Print out the full listing below, word for word.

··· INFORMATION SHOWN ···

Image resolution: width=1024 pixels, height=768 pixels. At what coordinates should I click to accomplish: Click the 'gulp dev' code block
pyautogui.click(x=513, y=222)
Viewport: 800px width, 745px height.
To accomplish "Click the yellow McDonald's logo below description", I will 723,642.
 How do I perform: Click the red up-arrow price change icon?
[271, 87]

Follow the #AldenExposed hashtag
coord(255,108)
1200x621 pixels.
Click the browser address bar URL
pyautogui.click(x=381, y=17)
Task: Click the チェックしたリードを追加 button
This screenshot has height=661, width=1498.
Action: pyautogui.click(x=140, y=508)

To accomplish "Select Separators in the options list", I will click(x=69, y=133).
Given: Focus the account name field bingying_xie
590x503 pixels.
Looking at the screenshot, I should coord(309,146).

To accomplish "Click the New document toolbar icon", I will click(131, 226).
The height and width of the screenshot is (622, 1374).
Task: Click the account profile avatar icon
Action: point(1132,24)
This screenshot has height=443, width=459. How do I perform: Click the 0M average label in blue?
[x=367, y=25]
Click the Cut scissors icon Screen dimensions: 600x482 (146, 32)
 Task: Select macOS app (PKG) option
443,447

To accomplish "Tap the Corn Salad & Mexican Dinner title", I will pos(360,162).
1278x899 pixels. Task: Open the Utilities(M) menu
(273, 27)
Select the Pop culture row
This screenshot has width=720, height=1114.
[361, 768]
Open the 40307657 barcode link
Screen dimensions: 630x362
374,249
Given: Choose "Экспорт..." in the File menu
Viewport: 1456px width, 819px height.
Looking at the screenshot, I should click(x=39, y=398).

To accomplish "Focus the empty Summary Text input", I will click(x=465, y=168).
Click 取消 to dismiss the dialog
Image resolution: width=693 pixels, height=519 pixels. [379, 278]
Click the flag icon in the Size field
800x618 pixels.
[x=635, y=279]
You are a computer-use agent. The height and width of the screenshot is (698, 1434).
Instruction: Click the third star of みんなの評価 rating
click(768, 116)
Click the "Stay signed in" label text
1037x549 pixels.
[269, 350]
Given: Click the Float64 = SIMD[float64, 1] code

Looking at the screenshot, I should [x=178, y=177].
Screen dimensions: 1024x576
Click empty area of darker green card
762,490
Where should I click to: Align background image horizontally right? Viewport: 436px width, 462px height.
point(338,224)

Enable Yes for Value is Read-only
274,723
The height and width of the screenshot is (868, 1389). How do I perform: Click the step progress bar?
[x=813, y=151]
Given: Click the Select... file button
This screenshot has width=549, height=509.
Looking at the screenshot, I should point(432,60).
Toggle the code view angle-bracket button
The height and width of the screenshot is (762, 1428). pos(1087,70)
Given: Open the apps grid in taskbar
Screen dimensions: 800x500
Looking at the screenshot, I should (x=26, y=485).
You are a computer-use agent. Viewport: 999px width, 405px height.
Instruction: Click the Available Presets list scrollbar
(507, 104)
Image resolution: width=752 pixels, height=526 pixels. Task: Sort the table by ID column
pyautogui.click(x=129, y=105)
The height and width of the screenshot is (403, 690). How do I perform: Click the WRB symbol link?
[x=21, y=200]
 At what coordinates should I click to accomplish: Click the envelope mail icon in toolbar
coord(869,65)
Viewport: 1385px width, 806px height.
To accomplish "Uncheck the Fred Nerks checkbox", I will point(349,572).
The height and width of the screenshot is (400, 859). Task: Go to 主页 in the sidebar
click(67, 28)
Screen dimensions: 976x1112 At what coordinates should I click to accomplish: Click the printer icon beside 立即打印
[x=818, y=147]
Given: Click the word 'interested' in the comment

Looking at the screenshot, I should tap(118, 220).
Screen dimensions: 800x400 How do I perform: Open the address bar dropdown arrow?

···

→ SOLUTION TO THIS PROBLEM:
Image resolution: width=1024 pixels, height=768 pixels. At what coordinates should I click to accomplish: Click the 'gulp dev' code block
pyautogui.click(x=513, y=222)
Viewport: 800px width, 745px height.
To accomplish "Click the yellow McDonald's logo below description", I will 723,642.
 How do I perform: Click the red up-arrow price change icon?
[271, 87]

Follow the #AldenExposed hashtag
coord(255,108)
1200x621 pixels.
Click the browser address bar URL
pyautogui.click(x=381, y=17)
Task: Click the チェックしたリードを追加 button
This screenshot has height=661, width=1498.
Action: pyautogui.click(x=140, y=508)

To accomplish "Select Separators in the options list", I will click(x=69, y=133).
Given: Focus the account name field bingying_xie
590x503 pixels.
Looking at the screenshot, I should coord(309,146).

To accomplish "Click the New document toolbar icon", I will click(131, 226).
The height and width of the screenshot is (622, 1374).
Task: Click the account profile avatar icon
Action: point(1132,24)
This screenshot has height=443, width=459. How do I perform: Click the 0M average label in blue?
[x=367, y=25]
Click the Cut scissors icon Screen dimensions: 600x482 (146, 32)
 Task: Select macOS app (PKG) option
443,447

To accomplish "Tap the Corn Salad & Mexican Dinner title", I will pos(360,162).
1278x899 pixels. Task: Open the Utilities(M) menu
(273, 27)
Select the Pop culture row
This screenshot has width=720, height=1114.
[361, 768]
Open the 40307657 barcode link
Screen dimensions: 630x362
374,249
Given: Choose "Экспорт..." in the File menu
Viewport: 1456px width, 819px height.
Looking at the screenshot, I should click(x=39, y=398).

To accomplish "Focus the empty Summary Text input", I will click(x=465, y=168).
Click 取消 to dismiss the dialog
Image resolution: width=693 pixels, height=519 pixels. [379, 278]
Click the flag icon in the Size field
800x618 pixels.
[x=635, y=279]
You are a computer-use agent. The height and width of the screenshot is (698, 1434).
Instruction: Click the third star of みんなの評価 rating
click(768, 116)
Click the "Stay signed in" label text
1037x549 pixels.
[269, 350]
Given: Click the Float64 = SIMD[float64, 1] code

Looking at the screenshot, I should [x=178, y=177].
Screen dimensions: 1024x576
Click empty area of darker green card
762,490
Where should I click to: Align background image horizontally right? Viewport: 436px width, 462px height.
point(338,224)

Enable Yes for Value is Read-only
274,723
The height and width of the screenshot is (868, 1389). How do I perform: Click the step progress bar?
[x=813, y=151]
Given: Click the Select... file button
This screenshot has width=549, height=509.
Looking at the screenshot, I should point(432,60).
Toggle the code view angle-bracket button
The height and width of the screenshot is (762, 1428). pos(1087,70)
Given: Open the apps grid in taskbar
Screen dimensions: 800x500
Looking at the screenshot, I should (x=26, y=485).
You are a computer-use agent. Viewport: 999px width, 405px height.
Instruction: Click the Available Presets list scrollbar
(507, 104)
Image resolution: width=752 pixels, height=526 pixels. Task: Sort the table by ID column
pyautogui.click(x=129, y=105)
The height and width of the screenshot is (403, 690). How do I perform: Click the WRB symbol link?
[x=21, y=200]
 At what coordinates should I click to accomplish: Click the envelope mail icon in toolbar
coord(869,65)
Viewport: 1385px width, 806px height.
To accomplish "Uncheck the Fred Nerks checkbox", I will point(349,572).
The height and width of the screenshot is (400, 859). Task: Go to 主页 in the sidebar
click(67, 28)
Screen dimensions: 976x1112 At what coordinates should I click to accomplish: Click the printer icon beside 立即打印
[x=818, y=147]
Given: Click the word 'interested' in the comment

Looking at the screenshot, I should tap(118, 220).
Screen dimensions: 800x400 How do I perform: Open the address bar dropdown arrow?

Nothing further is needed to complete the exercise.